Summary of obese mouse models of MetS

The Lepob/ob, LepRdb/db and Ay/a mice are the three most commonly used spontaneously mutant obese mouse models. They display IR and can even develop diabetes depending on the background strain. In addition, Ay/a mice have intact leptin signaling and display a delayed onset obesity that can be amplified by high-fat feeding, making them a good model for human obesity. The MC4-R-deficient mouse model is similar to the Ay/a mice and is important because obesity in humans can be a result of mutations in the MC4R gene. However, with regards to plasma lipid levels and blood pressure, all three models fall short of an ideal model for MetS, and investigators should recognize this before choosing them for MetS studies.

Models of hyperlipidemia

According to the IDF, plasma TG levels of >150 mg/dl, or plasma HDL levels of <40 mg/dl in males and <50 mg/dl in females, are two components of MetS. Visceral obesity and IR are strongly correlated with the development of dyslipidemia (Semenkovich, 2006). Increased adiposity along with elevated insulin levels can lead to an elevation of NEFAs, which impact lipoprotein metabolism. With the advent of gene targeting strategies in mice, it has been possible to generate mice which are deficient in genes that are known to influence lipoprotein metabolism. Most mouse models are hyperlipidemic (elevated VLDL and LDL) rather than dyslipidemic (elevated TG and reduced HDL); however, they are still useful for studies of MetS. Many different hyperlipidemic models have been developed; however, this review will focus on the two that are most commonly used for studies of hyperlipidemia and atherosclerosis.

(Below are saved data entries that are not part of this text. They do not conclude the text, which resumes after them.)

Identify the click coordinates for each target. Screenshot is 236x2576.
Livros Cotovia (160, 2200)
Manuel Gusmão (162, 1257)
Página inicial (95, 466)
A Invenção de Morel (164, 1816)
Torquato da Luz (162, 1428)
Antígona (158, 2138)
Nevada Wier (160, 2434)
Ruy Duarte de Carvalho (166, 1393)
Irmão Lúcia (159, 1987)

Low-density lipoprotein receptor-deficient mice

One of the most severe forms of human hyperlipidemia, familial hypercholesterolemia, occurs due to mutations in the low-density lipoprotein receptor (LDLR), which results in elevated levels of the atherogenic lipoprotein LDL. Thus, the first mouse model of hyperlipidemia developed was the LDLR−/− mouse (Ishibashi et al., 1993). These mice develop moderate hypercholesterolemia (total cholesterol ~250 mg/dl) on a chow diet with lipoprotein profiles similar to humans (i.e. elevated LDL) (Fig. 1C). On a high-fat/high-cholesterol ‘Western-type’ diet containing 21% fat and 0.15% added cholesterol, LDLR−/− mice develop severe hyperlipidemia and extensive atherosclerosis (Ishibashi et al., 1993). Furthermore, when LDLR−/− mice are placed on a diet with greater than 20% fat content they also become obese and display IR (Wu et al., 2006). Thus, the LDLR−/− mouse model can be particularly useful when studying diet-induced obesity and IR in the presence of hyperlipidemia.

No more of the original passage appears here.